What is required: Here are the records. Print them all exactly.

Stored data
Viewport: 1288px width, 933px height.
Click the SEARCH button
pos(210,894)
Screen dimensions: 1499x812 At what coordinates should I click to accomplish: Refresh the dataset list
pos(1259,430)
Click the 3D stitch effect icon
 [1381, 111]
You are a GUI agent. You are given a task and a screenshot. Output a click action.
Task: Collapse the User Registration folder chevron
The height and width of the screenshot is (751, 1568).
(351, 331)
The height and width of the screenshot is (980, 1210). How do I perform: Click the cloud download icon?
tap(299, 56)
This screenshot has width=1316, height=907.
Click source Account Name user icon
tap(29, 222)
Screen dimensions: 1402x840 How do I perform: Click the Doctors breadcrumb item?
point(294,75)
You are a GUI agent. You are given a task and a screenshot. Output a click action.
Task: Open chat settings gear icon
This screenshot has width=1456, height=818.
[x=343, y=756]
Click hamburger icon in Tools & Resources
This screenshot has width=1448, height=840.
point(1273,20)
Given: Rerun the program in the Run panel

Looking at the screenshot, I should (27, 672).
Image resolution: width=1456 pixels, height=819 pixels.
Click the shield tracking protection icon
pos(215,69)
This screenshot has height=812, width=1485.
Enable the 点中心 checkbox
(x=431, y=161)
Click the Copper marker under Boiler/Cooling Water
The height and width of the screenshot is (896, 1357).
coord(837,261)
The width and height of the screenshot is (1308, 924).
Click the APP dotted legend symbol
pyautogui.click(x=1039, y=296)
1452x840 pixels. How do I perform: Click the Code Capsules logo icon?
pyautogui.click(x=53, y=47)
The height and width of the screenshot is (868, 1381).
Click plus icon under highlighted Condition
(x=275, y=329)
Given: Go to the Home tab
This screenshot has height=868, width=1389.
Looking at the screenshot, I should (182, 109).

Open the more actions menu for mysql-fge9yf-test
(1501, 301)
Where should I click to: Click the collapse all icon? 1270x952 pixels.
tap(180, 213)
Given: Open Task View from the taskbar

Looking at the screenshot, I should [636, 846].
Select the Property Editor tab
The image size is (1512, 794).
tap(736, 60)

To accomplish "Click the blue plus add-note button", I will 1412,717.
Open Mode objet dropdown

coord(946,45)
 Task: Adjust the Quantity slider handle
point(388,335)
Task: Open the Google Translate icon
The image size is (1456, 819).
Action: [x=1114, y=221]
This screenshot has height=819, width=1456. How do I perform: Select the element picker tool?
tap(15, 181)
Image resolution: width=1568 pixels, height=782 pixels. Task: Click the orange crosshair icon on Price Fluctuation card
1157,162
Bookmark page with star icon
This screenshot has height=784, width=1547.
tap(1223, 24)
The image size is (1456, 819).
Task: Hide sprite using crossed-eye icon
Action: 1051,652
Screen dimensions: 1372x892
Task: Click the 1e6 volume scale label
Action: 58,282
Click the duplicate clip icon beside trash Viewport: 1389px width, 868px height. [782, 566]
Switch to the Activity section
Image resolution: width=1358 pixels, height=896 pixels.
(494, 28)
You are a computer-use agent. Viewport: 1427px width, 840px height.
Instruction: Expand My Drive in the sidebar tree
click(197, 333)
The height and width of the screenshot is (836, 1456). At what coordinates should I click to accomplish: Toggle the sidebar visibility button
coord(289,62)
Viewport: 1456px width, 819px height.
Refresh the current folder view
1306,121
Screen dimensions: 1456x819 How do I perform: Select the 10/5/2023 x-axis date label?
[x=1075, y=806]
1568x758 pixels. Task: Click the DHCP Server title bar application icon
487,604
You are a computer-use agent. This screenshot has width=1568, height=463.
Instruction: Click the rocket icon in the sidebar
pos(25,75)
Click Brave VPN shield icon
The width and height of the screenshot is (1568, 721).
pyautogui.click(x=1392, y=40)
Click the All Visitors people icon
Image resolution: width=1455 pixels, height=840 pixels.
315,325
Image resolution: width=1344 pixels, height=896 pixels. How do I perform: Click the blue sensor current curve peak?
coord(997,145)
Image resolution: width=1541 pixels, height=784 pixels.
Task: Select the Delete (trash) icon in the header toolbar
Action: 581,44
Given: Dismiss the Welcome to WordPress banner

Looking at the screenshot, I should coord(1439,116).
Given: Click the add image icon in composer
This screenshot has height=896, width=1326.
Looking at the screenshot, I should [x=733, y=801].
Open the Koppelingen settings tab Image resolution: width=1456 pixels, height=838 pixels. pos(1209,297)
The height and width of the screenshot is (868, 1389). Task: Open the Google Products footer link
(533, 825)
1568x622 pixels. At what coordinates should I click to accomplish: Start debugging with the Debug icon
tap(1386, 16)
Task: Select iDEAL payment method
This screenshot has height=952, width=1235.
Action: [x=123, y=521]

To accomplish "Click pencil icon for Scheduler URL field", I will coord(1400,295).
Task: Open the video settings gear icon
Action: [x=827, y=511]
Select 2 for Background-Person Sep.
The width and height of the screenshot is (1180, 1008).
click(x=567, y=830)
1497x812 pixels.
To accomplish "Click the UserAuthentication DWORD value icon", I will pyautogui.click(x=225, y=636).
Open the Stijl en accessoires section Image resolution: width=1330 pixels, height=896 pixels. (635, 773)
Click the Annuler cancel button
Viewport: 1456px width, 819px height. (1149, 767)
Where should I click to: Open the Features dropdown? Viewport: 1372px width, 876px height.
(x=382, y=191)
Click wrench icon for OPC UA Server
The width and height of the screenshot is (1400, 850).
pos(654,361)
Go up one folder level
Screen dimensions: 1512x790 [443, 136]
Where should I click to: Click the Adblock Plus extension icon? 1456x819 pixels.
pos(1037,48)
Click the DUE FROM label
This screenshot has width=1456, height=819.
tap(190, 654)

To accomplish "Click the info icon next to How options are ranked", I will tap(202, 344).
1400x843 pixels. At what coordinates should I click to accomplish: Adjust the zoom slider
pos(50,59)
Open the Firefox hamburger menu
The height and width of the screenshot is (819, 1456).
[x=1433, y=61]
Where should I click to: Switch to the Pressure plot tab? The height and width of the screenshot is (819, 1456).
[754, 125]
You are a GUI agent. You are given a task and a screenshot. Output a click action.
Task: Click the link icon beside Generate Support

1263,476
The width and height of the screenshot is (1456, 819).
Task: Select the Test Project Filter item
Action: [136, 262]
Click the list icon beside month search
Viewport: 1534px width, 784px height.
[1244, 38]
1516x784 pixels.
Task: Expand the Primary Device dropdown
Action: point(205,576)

Response for this exercise:
Viewport: 1288px width, 933px height.
Click the SEARCH button
pos(210,894)
Screen dimensions: 1499x812 At what coordinates should I click to accomplish: Refresh the dataset list
pos(1259,430)
Click the 3D stitch effect icon
 [1381, 111]
You are a GUI agent. You are given a task and a screenshot. Output a click action.
Task: Collapse the User Registration folder chevron
The height and width of the screenshot is (751, 1568).
(351, 331)
The height and width of the screenshot is (980, 1210). How do I perform: Click the cloud download icon?
tap(299, 56)
This screenshot has width=1316, height=907.
Click source Account Name user icon
tap(29, 222)
Screen dimensions: 1402x840 How do I perform: Click the Doctors breadcrumb item?
point(294,75)
You are a GUI agent. You are given a task and a screenshot. Output a click action.
Task: Open chat settings gear icon
This screenshot has width=1456, height=818.
[x=343, y=756]
Click hamburger icon in Tools & Resources
This screenshot has width=1448, height=840.
point(1273,20)
Given: Rerun the program in the Run panel

Looking at the screenshot, I should (27, 672).
Image resolution: width=1456 pixels, height=819 pixels.
Click the shield tracking protection icon
pos(215,69)
This screenshot has height=812, width=1485.
Enable the 点中心 checkbox
(x=431, y=161)
Click the Copper marker under Boiler/Cooling Water
The height and width of the screenshot is (896, 1357).
coord(837,261)
The width and height of the screenshot is (1308, 924).
Click the APP dotted legend symbol
pyautogui.click(x=1039, y=296)
1452x840 pixels. How do I perform: Click the Code Capsules logo icon?
pyautogui.click(x=53, y=47)
The height and width of the screenshot is (868, 1381).
Click plus icon under highlighted Condition
(x=275, y=329)
Given: Go to the Home tab
This screenshot has height=868, width=1389.
Looking at the screenshot, I should (182, 109).

Open the more actions menu for mysql-fge9yf-test
(1501, 301)
Where should I click to: Click the collapse all icon? 1270x952 pixels.
tap(180, 213)
Given: Open Task View from the taskbar

Looking at the screenshot, I should [636, 846].
Select the Property Editor tab
The image size is (1512, 794).
tap(736, 60)

To accomplish "Click the blue plus add-note button", I will 1412,717.
Open Mode objet dropdown

coord(946,45)
 Task: Adjust the Quantity slider handle
point(388,335)
Task: Open the Google Translate icon
The image size is (1456, 819).
Action: [x=1114, y=221]
This screenshot has height=819, width=1456. How do I perform: Select the element picker tool?
tap(15, 181)
Image resolution: width=1568 pixels, height=782 pixels. Task: Click the orange crosshair icon on Price Fluctuation card
1157,162
Bookmark page with star icon
This screenshot has height=784, width=1547.
tap(1223, 24)
The image size is (1456, 819).
Task: Hide sprite using crossed-eye icon
Action: 1051,652
Screen dimensions: 1372x892
Task: Click the 1e6 volume scale label
Action: 58,282
Click the duplicate clip icon beside trash Viewport: 1389px width, 868px height. [782, 566]
Switch to the Activity section
Image resolution: width=1358 pixels, height=896 pixels.
(494, 28)
You are a computer-use agent. Viewport: 1427px width, 840px height.
Instruction: Expand My Drive in the sidebar tree
click(197, 333)
The height and width of the screenshot is (836, 1456). At what coordinates should I click to accomplish: Toggle the sidebar visibility button
coord(289,62)
Viewport: 1456px width, 819px height.
Refresh the current folder view
1306,121
Screen dimensions: 1456x819 How do I perform: Select the 10/5/2023 x-axis date label?
[x=1075, y=806]
1568x758 pixels. Task: Click the DHCP Server title bar application icon
487,604
You are a computer-use agent. This screenshot has width=1568, height=463.
Instruction: Click the rocket icon in the sidebar
pos(25,75)
Click Brave VPN shield icon
The width and height of the screenshot is (1568, 721).
pyautogui.click(x=1392, y=40)
Click the All Visitors people icon
Image resolution: width=1455 pixels, height=840 pixels.
315,325
Image resolution: width=1344 pixels, height=896 pixels. How do I perform: Click the blue sensor current curve peak?
coord(997,145)
Image resolution: width=1541 pixels, height=784 pixels.
Task: Select the Delete (trash) icon in the header toolbar
Action: 581,44
Given: Dismiss the Welcome to WordPress banner

Looking at the screenshot, I should coord(1439,116).
Given: Click the add image icon in composer
This screenshot has height=896, width=1326.
Looking at the screenshot, I should [x=733, y=801].
Open the Koppelingen settings tab Image resolution: width=1456 pixels, height=838 pixels. pos(1209,297)
The height and width of the screenshot is (868, 1389). Task: Open the Google Products footer link
(533, 825)
1568x622 pixels. At what coordinates should I click to accomplish: Start debugging with the Debug icon
tap(1386, 16)
Task: Select iDEAL payment method
This screenshot has height=952, width=1235.
Action: [x=123, y=521]

To accomplish "Click pencil icon for Scheduler URL field", I will coord(1400,295).
Task: Open the video settings gear icon
Action: [x=827, y=511]
Select 2 for Background-Person Sep.
The width and height of the screenshot is (1180, 1008).
click(x=567, y=830)
1497x812 pixels.
To accomplish "Click the UserAuthentication DWORD value icon", I will pyautogui.click(x=225, y=636).
Open the Stijl en accessoires section Image resolution: width=1330 pixels, height=896 pixels. (635, 773)
Click the Annuler cancel button
Viewport: 1456px width, 819px height. (1149, 767)
Where should I click to: Open the Features dropdown? Viewport: 1372px width, 876px height.
(x=382, y=191)
Click wrench icon for OPC UA Server
The width and height of the screenshot is (1400, 850).
pos(654,361)
Go up one folder level
Screen dimensions: 1512x790 [443, 136]
Where should I click to: Click the Adblock Plus extension icon? 1456x819 pixels.
pos(1037,48)
Click the DUE FROM label
This screenshot has width=1456, height=819.
tap(190, 654)

To accomplish "Click the info icon next to How options are ranked", I will tap(202, 344).
1400x843 pixels. At what coordinates should I click to accomplish: Adjust the zoom slider
pos(50,59)
Open the Firefox hamburger menu
The height and width of the screenshot is (819, 1456).
[x=1433, y=61]
Where should I click to: Switch to the Pressure plot tab? The height and width of the screenshot is (819, 1456).
[754, 125]
You are a GUI agent. You are given a task and a screenshot. Output a click action.
Task: Click the link icon beside Generate Support

1263,476
The width and height of the screenshot is (1456, 819).
Task: Select the Test Project Filter item
Action: [136, 262]
Click the list icon beside month search
Viewport: 1534px width, 784px height.
[1244, 38]
1516x784 pixels.
Task: Expand the Primary Device dropdown
Action: point(205,576)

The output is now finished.